Celebrating a Milestone Year in MDA Advocacy

From major wins to improve air travel for people living with disabilities to ensuring the neuromuscular community had all the resources needed to vote in this year’s election, 2024 was a transformational year for MDA and its advocates. As we reflect on our 2024 accomplishments, we are grateful for the actions of all our advocacy volunteers!

Let’s take a moment and celebrate everything we’ve accomplished together in 2024.

A monumental year for accessible air travel

After a multi-year campaign, MDA and it’s advocates celebrated passage of FAA Reauthorization. This bill includes the most substantive changes for air travel accessibility in nearly 40 years. Specifically, the legislation includes:

• Mandating regular training for airline and airport personnel who assist passengers with disabilities and load and stow wheelchairs for flights.
• Establishing a pathway for wheelchair spots on airplanes.
• Continuing to study wheelchair tie-down systems.
• Holding airlines accountable for reporting any damage to wheelchairs.
• Giving the disability community a seat at the table when the government makes future decisions about air travel.
• Additional initiatives to increase air travel accessibility.

The law is the culmination of more than two years of work by MDA’s Advocacy Team, our advocacy partners, and most of all – all the advocates who shared their experiences with their lawmakers to ensure that air travel is more inclusive, dignified, and safer for everyone.

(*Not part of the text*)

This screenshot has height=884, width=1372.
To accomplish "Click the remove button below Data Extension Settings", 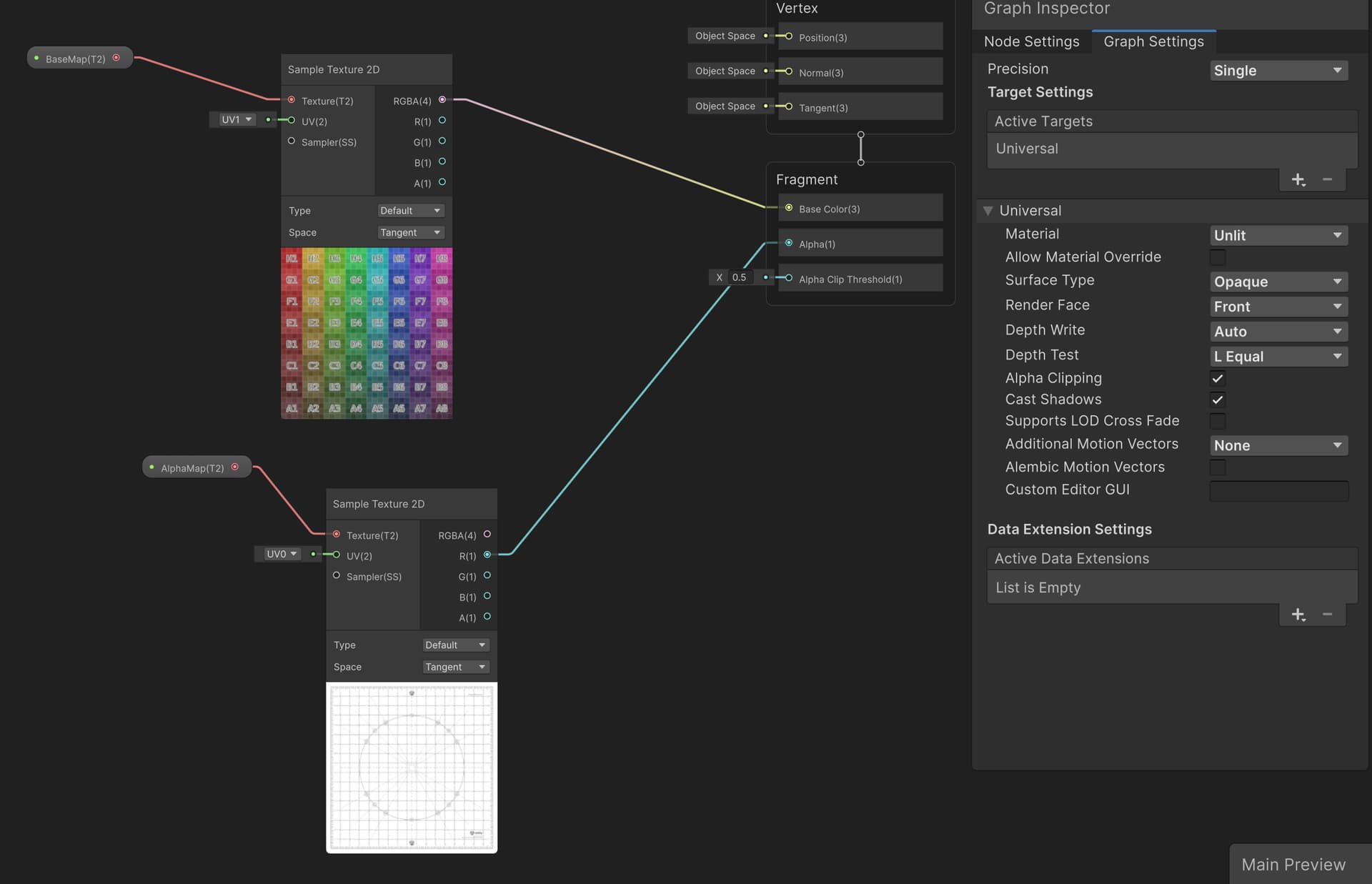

MDA National Ambassador Leah Z. advocating at Hill Day

In addition, the US Department of Transportation finalized a landmark rule that reinforces the safety, rights, and dignity of air travelers with disabilities. Together, with FAA Reauthorization, 2024 was a monumental year for accessible air travel.

Bringing the community together for MDA on the Hill

Once again, MDA and its grassroots advocates came together in Washington D.C. and ensured that lawmakers heard their voices during MDA on the Hill. This multi-day event from September 8-10, 2024, brought together advocates from across the country and featured advocacy training, networking, meetings with members of Congress and staff, and much more.

There is no doubt that MDA’s advocates made a difference, and that impact is evident in these numbers:

• 95 participants participated in this three-day event.
• 24 states from across the country were represented.
• MDA advocates had 97 meetings with lawmakers and staff.

Ensuring the community can raise its voice during the election

MDA’s Access the Vote campaign educated and empowered people living with disabilities to vote in the 2024 election.

Every vote matters, but many in the neuromuscular community and those living with disabilities face hurdles in casting their ballot during elections. From inaccessible polling places to confusing voting options, it can be a challenge to vote. That is why MDA’s Advocacy Team embarked on a new campaign to educate, engage, and empower those living with disabilities to vote with its Access the Vote Campaign. The goal of the initiative was to provide resources and information while motivating and empowering those in our community to raise their voices in the 2024 election.

Working on key priorities

Finally, MDA worked diligently to advance and make progress on other key initiatives that will truly empower those living in the neuromuscular community. This includes:

• Achieving full implementation of routine screening for spinal muscular atrophy (SMA) in all 50 U.S. states and Washington, DC. This means that every child born with SMA in the United States will be diagnosed in infancy and have access to early intervention and treatment.
• Seeing the first two states, Ohio and Massachusetts, begin screening for Duchenne muscular dystrophy. We expect other states, such as Minnesota and New York, to follow suit quickly.
• Celebrating the US Department of Health and Human Services finalizing key updates to Section 504 of the Rehabilitation Act of 1973. This was the first time the legislation had been updated in the 50 years since its passage.
• Making progress on the Accelerating Kids’ Access to Care Act and reauthorization of the Rare Disease Priority Review Voucher program. Although both bills didn’t pass Congress this year, we will build on this momentum as a new Congress comes to Washington, D.C. in 2025 and work to get them over the finish line.

As we close out 2024, we have many accomplishments to be proud of. Let’s take a moment to celebrate before we get ready for 2025 and the brighter future that we continue to build toward.